「日経エレクトロニクスの記事で最も重宝するのが、日本では名も知られていないベンチャー企業の製品を紹介してくれる特集記事なんですよ」。先日お話をしたある読者の方からこのように言われました。

  最近の記事を振り返ると、確かにそうした特集が数多く見つかります。2016年8月号の特集「音声対話が世界を揺るがす」では、音声認識・対話機能を備えた会話ロボットやチャットボットを多数ご紹介しています。
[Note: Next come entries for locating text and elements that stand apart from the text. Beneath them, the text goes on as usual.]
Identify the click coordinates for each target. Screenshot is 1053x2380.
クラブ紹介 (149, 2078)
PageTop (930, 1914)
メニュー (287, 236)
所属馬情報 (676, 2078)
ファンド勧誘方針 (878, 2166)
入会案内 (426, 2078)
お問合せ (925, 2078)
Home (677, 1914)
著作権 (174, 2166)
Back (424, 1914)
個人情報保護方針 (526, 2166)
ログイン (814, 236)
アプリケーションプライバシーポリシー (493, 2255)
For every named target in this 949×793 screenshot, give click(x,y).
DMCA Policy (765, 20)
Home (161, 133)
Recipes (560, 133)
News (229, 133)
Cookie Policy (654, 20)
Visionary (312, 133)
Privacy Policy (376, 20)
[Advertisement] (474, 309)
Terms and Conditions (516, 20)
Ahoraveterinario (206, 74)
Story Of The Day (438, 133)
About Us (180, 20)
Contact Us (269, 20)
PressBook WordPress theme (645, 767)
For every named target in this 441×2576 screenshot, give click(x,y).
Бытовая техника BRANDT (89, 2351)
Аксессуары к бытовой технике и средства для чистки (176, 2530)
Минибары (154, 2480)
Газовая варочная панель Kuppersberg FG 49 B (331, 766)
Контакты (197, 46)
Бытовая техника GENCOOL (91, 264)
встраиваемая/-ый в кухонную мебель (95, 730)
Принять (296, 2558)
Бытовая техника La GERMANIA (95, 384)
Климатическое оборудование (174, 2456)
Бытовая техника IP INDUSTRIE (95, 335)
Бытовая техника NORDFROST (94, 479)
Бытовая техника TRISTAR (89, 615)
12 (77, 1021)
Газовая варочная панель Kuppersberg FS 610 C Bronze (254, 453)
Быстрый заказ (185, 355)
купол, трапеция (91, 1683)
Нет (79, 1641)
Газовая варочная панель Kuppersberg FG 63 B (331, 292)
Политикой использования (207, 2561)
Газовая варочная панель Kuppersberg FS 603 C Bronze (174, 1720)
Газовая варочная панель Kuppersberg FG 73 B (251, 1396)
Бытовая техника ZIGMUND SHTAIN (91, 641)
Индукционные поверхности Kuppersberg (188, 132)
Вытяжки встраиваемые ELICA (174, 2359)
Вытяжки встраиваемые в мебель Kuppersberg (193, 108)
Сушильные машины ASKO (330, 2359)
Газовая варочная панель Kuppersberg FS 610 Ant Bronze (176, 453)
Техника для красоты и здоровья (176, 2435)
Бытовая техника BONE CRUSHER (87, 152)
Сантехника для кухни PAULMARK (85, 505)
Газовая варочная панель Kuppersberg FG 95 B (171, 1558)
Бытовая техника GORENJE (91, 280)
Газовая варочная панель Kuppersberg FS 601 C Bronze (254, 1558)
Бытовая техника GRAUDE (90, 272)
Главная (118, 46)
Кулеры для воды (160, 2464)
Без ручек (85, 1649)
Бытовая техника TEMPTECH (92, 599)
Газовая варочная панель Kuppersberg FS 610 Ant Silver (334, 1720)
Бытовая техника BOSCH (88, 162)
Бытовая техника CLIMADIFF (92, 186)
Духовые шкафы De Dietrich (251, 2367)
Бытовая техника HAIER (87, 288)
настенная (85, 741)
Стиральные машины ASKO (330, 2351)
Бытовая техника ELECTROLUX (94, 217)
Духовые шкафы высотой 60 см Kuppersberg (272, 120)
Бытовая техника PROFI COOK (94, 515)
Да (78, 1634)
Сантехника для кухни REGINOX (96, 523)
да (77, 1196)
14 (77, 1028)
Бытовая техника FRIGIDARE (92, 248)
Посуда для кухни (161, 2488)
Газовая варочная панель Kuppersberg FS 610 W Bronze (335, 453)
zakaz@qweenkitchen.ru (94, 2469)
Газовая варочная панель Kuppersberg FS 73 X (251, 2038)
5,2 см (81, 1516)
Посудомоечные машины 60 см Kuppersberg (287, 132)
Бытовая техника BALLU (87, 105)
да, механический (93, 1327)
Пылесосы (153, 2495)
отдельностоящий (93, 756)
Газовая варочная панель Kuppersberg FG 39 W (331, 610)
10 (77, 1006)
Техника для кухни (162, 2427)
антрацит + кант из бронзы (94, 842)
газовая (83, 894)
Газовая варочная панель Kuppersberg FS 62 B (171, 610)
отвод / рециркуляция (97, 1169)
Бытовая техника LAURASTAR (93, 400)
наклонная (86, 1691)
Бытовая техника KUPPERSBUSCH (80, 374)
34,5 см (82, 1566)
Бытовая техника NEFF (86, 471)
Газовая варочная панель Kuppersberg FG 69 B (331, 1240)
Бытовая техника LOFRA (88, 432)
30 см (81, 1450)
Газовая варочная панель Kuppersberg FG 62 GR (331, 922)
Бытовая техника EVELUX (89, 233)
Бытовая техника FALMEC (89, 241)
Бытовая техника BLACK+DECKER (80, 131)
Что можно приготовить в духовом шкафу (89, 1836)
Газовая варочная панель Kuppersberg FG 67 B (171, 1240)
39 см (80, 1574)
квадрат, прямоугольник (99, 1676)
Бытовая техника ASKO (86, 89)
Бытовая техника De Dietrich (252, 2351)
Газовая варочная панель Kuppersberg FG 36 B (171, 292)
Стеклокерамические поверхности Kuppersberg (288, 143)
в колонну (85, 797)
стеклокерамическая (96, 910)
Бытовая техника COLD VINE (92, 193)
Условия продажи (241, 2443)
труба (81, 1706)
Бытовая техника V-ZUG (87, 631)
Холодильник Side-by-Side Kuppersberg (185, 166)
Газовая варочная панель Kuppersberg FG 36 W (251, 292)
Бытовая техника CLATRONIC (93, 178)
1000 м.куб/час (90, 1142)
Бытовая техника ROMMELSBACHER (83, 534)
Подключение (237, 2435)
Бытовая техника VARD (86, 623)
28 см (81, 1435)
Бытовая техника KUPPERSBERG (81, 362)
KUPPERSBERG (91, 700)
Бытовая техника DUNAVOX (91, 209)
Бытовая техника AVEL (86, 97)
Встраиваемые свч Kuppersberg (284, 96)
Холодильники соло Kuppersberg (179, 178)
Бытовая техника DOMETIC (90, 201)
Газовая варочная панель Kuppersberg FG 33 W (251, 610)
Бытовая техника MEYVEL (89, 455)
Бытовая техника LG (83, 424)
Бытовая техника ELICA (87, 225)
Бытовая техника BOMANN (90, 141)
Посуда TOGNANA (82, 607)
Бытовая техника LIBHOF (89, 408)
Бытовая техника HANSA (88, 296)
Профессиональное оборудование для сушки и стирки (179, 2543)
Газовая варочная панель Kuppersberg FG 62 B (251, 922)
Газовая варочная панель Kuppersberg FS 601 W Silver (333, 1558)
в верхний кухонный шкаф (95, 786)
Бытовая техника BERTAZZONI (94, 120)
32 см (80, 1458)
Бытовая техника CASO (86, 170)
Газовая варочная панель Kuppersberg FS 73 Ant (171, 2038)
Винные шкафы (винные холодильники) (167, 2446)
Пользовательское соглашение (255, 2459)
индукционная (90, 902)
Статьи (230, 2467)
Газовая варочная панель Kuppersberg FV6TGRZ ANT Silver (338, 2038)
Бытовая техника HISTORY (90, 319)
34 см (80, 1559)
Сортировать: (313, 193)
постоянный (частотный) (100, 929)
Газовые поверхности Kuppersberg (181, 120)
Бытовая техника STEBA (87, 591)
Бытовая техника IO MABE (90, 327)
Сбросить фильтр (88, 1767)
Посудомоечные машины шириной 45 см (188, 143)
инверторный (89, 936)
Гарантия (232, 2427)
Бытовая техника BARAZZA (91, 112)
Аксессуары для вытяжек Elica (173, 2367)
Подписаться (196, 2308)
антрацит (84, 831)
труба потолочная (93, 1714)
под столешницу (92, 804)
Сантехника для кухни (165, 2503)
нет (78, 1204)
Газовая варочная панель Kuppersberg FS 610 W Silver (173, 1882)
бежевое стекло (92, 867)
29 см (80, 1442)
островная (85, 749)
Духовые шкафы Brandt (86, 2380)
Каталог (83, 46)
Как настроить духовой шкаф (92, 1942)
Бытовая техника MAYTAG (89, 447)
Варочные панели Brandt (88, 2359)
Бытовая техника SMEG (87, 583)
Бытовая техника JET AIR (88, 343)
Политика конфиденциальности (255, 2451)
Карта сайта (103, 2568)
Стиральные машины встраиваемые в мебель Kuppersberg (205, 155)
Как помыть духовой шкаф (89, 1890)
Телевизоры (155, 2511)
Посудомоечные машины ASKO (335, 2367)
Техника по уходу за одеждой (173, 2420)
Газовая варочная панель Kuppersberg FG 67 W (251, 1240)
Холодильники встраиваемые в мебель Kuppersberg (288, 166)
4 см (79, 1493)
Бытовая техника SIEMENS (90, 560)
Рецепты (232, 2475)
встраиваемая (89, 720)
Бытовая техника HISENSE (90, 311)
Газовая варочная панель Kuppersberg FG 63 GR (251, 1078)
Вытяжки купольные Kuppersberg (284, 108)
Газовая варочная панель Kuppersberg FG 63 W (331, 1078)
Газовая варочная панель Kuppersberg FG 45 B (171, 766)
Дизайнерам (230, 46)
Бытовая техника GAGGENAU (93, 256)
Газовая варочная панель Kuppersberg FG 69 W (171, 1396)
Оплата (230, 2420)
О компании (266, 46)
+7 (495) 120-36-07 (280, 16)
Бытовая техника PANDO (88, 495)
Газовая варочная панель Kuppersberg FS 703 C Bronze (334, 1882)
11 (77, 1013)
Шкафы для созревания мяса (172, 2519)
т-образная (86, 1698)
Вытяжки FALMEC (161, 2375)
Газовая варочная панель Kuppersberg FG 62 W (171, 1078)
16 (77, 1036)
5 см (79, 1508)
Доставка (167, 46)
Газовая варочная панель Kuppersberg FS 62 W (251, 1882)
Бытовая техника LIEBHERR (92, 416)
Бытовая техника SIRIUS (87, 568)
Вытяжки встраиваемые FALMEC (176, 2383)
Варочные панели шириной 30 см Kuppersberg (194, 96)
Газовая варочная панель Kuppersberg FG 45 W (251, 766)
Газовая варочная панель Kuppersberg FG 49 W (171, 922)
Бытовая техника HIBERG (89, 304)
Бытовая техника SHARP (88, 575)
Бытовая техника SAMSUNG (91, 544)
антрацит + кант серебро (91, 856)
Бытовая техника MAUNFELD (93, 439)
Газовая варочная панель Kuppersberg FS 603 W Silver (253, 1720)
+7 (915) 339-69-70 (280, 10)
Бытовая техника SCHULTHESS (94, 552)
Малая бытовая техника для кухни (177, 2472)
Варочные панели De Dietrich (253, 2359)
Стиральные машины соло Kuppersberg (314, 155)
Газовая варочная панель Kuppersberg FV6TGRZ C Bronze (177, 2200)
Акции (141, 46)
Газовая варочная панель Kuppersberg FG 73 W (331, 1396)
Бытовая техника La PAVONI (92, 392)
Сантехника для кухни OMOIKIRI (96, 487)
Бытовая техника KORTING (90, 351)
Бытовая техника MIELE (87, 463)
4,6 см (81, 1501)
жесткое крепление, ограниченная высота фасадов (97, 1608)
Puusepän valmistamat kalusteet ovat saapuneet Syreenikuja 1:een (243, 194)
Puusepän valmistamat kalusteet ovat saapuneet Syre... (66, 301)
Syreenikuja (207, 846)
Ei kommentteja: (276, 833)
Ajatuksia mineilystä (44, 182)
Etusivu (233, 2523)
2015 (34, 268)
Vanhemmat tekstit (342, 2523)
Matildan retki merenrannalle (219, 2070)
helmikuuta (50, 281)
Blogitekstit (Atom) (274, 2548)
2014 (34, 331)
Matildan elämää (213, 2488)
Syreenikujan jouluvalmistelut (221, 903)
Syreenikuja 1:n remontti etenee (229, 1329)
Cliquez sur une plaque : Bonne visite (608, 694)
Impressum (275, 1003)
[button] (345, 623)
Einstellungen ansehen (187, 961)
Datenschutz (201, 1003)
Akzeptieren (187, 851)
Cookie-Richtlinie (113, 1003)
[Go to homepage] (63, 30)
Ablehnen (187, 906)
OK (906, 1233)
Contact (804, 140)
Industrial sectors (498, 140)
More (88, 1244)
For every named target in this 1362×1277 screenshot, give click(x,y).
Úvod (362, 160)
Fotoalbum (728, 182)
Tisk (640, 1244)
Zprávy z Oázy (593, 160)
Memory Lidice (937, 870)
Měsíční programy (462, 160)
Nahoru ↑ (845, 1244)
2016年11月号の「主役交代 スマホからARグラスへ」では世界中で研究開発が進むAR(Augmented Reality)グラスの製品例、2016年12月号の「IoTの通信、BLE(bluetooth low energy)が独走」では、世界に40社以上がひしめく探し物/落し物発見用BLEタグの主要ベンダー一覧を表などでご紹介しています。2017年に入ってからも、同年3月号の「家電がクルマになる」で、“種の爆発”とでもいうべき、爆発的な開発ラッシュが続く超小型EVベンダーを世界の隅々から見つけて掲載しています。

  これらの特集を担当した野澤記者が企画会議で提案したのが、本号の特集「日本メーカーこそクラウドファンディング(CF)」です。野澤記者によれば、前述の特集記事で取り上げた、面白い技術を手掛けるベンチャー企業の大半がクラウドファンディングを活用しているとのこと。他にないユニークな製品を生み出すための大きなヒントがCFにあるのではないか、そうした問題意識から取材を開始しました。結論として導き出したのは、「日本メーカーこそCFを積極的に活用すべき」との主張です。取材して分かった1つのポイントは、資金集めを大きく超えた、顧客の本音を聞くマーケティング手法としてCFは極めて有効ということです。詳しくは誌面でご確認ください。

  もう1つ、是非お読みいただきたいのが、特集「どこでもAR」です。現実空間にイラストやコンピューターグラフィックス、文字などを重ねるAR。この市場はARグラスの登場により拡大が期待されていますが、ここにきて、プロジェクターを使って現実空間に映像を投射する「プロジェクションAR」の技術が急速に進化し始めました。近い将来、家庭や職場、自動車、工場などのさまざまな場所で活用できる「どこでもAR」の時代が到来しそうな勢いです。根津記者が最新の技術動向や採用動向をまとめました。ご一読いただけますと幸いです。